Ocean City College tries to ensure that our students learn for life. Our teaching gives them the knowledge they need to prepare for their future careers.
We use a variety of study methods, offering a more inclusive form of teaching, to provide students with a better chance of success. This teaching approach is particularly designed to match the students’ different learning styles.
A mechanic works with a finely-tuned engine. On a daily basis you could be repairing vehicles that have developed a problem or have been involved in an accident. You may also be involved in regular maintenance to keep vehicles operating in peak condition.
The outlook for mechanic jobs remains strong. In fact, as vehicles become more complicated and as government standards become more stringent properly maintaining them will require professional servicing.

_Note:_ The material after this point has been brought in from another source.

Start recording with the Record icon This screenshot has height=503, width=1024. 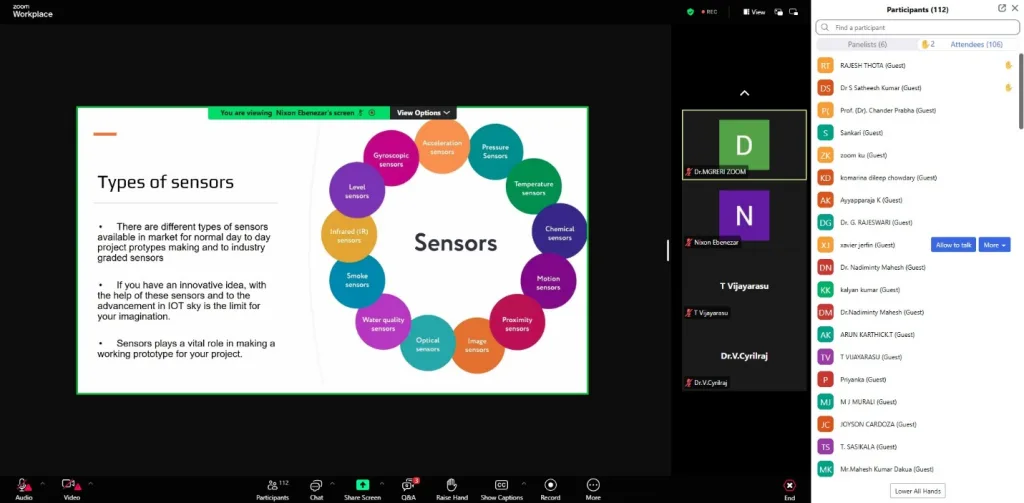tap(550, 485)
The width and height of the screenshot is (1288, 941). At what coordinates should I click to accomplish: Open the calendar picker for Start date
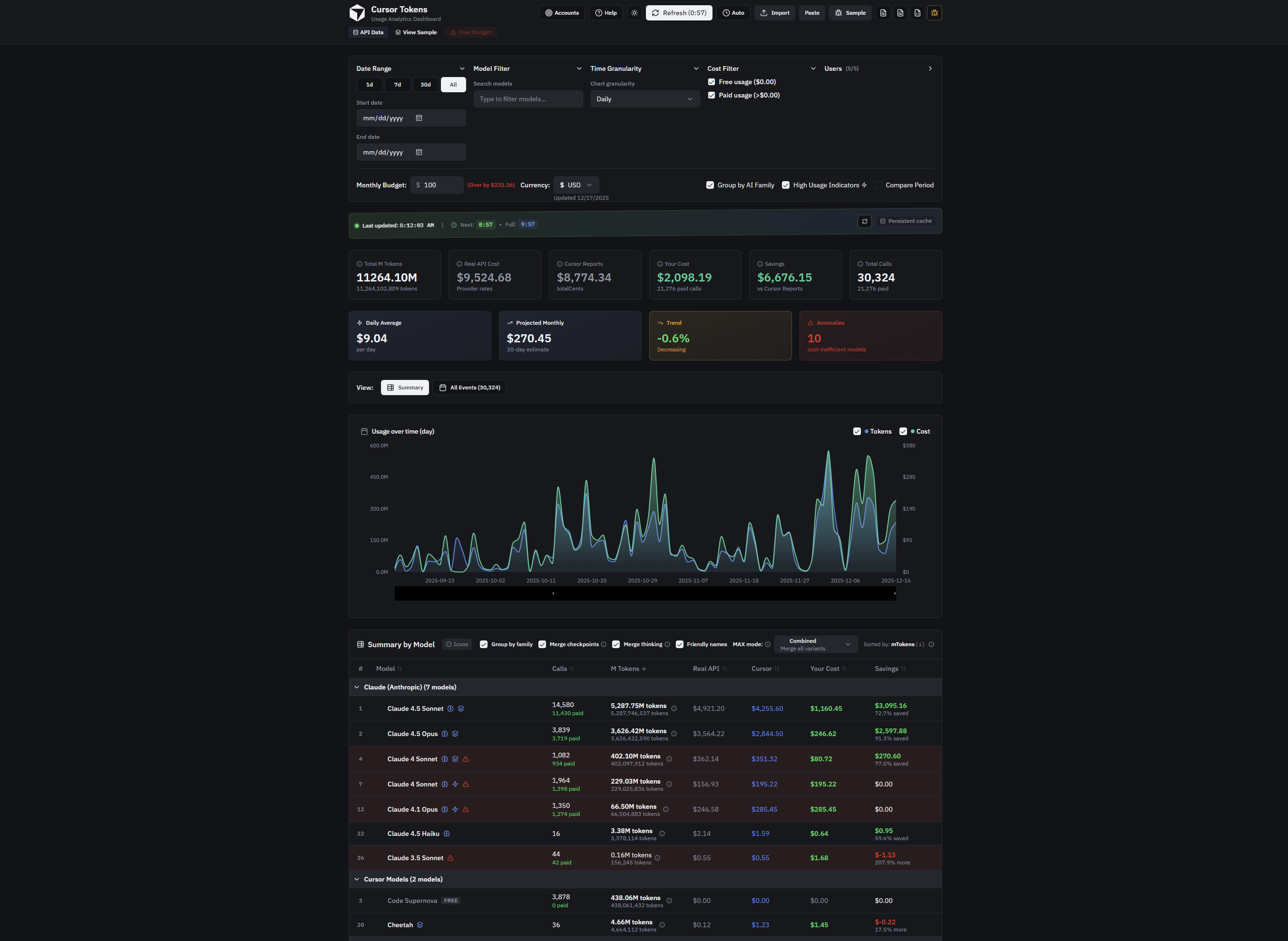(420, 118)
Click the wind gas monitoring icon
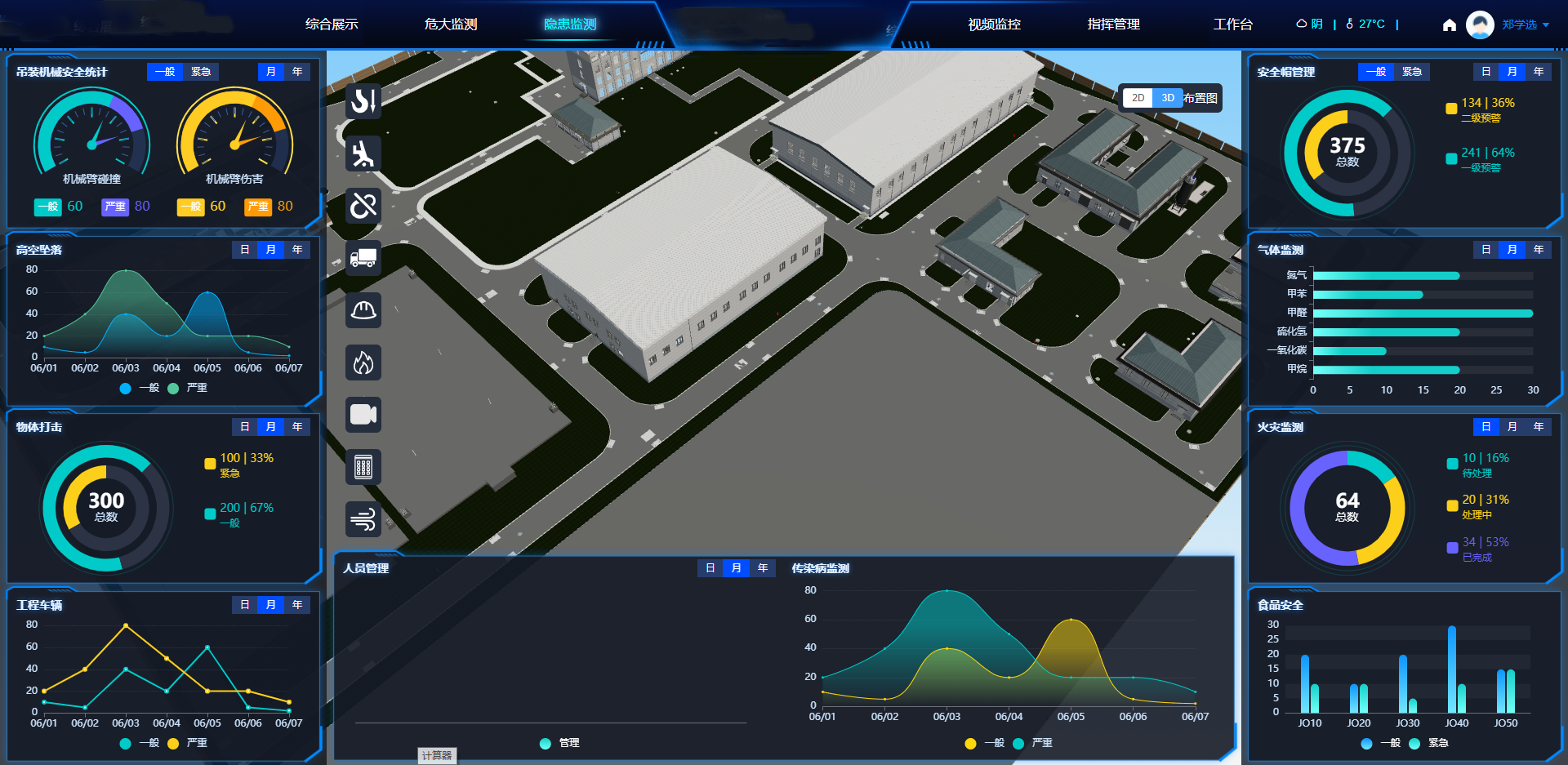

You may find employment in several different venues, for example, local garages and national chains. There are also opportunities for mechanics wherever you find a large fleet of vehicles, for example, police agencies, taxi companies and even the armed forces.
We have a large motor vehicle workshop which is used as a realistic working environment in order to teach a range of qualifications and levels. You can be sure of great support from us throughout your course. We have excellent links with local and national employers to help you find the right job.
Marine crafts people work for shipbuilding, ship repair and conversion companies. In smaller marinas and boatyards, they work for boat-building, repair and maintenance firms; this could range from building hulls on sea-going vessels to restoring the fixtures and fittings on traditional narrowboats.
As a marine craftsperson, you would use carpentry, electrical, plumbing, welding and painting skills, as well as more traditional maritime craft skills like rigging and sailmaking. You would work with materials ranging from wood and steel plate, to glass- or fibre-reinforced plastics (GRP/FRP). On smaller marine craft, your duties could include:
- marking out construction materials using engineering design templates
- welding, cutting and shaping parts or sections
- assembling boat sections and pipework
- installing engines
- ‘fitting out’ the vessel with furnishings, navigation and communications equipment, heating and lighting and, if appropriate, rigging.
In a dockyard or shipyard, you are more likely to work on larger ships, tankers and oil and gas platforms for offshore sites.
The aim of this course is to offer students a flexible range of units in a specialized learning package that delivers the basics of cycle mechanics leading to a qualification.
Progression can lead to an apprenticeship scheme, employment or further training.